I’ve finally got around to doing some analysis on the parliamentary vote data using a model that can handle both binary data (the votes) and missing data (MPs not voting).

Intuitively, it’s quite easy to imagine how it works:

Assume we have a load of MPs and one vote, that they all attended. They can only vote yes or no (1 or 0). It is clearly possible to get all of the MPs to stand in a line such that all of them to the left of some point voted yes (1) and all to the right voted no (0). We could then characterise each MP by their position in the line and from that could work out how they voted. We’d end up with something that looks like this (each digit is an MP):

000000000111111111

Seem pointless? Yep, it would be. But what if there were two votes? If the MPs voted the same in both votes, it would be easy – we’d still only need one line, and one reference point. It would look like this (each MP is now a column, each row a vote):

V1: 000000011111111

V2: 000000011111111

If they voted completely oppositely, it would still be possible:

V1: 000000011111111

V2: 111111100000000

We can still use a single line if they vote a bit differently in two votes but two reference points will be required:

V1: 00000000111111

V2: 00001111111111

For vote 2, the reference point is slightly to the left of that for vote 1.

Material

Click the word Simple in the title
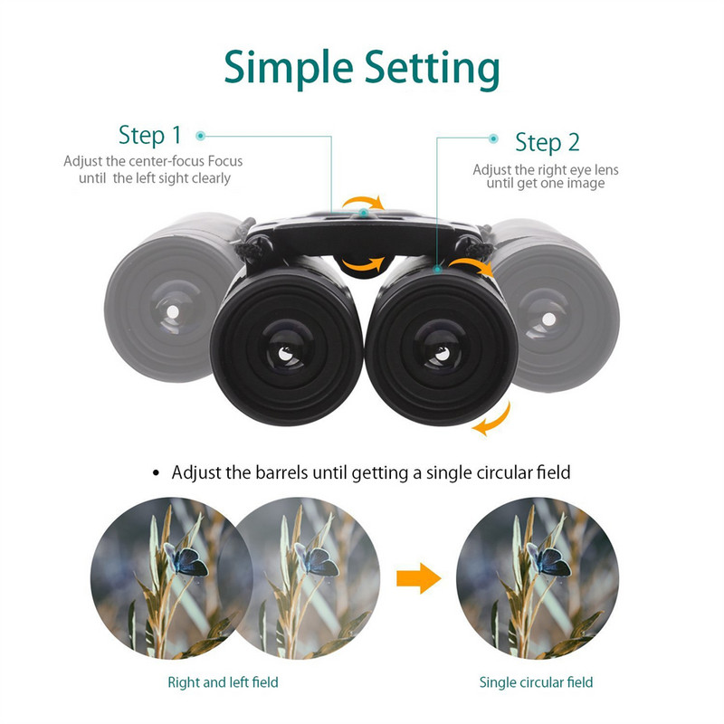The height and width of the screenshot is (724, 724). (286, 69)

==

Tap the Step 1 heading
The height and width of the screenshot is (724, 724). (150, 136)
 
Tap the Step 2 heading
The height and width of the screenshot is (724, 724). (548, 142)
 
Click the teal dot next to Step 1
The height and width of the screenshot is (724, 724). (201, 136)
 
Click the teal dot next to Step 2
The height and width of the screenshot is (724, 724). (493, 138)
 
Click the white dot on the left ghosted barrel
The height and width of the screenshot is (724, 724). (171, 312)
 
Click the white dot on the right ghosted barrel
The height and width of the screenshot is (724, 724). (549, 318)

Exercise instructions
(a) Which two kinds of data can the model in the parliamentary vote post handle?
(b) Does the parliamentary vote post agree with each statement? (i) The single-vote example assumes every MP attended. (ii) When MPs vote a bit differently in two votes, two lines are needed. (iii) The reference point for vote 2 lies to the right of the one for vote 1.
The listing has nothing to do with the parliamentary vote post.

Per-task answers
(a) Binary data (the votes) and missing data (MPs not voting).

(b)
(i) Yes: "Assume we have a load of MPs and one vote, that they all attended."
(ii) No: "We can still use a single line if they vote a bit differently in two votes but two reference points will be required"
(iii) No: "For vote 2, the reference point is slightly to the left of that for vote 1."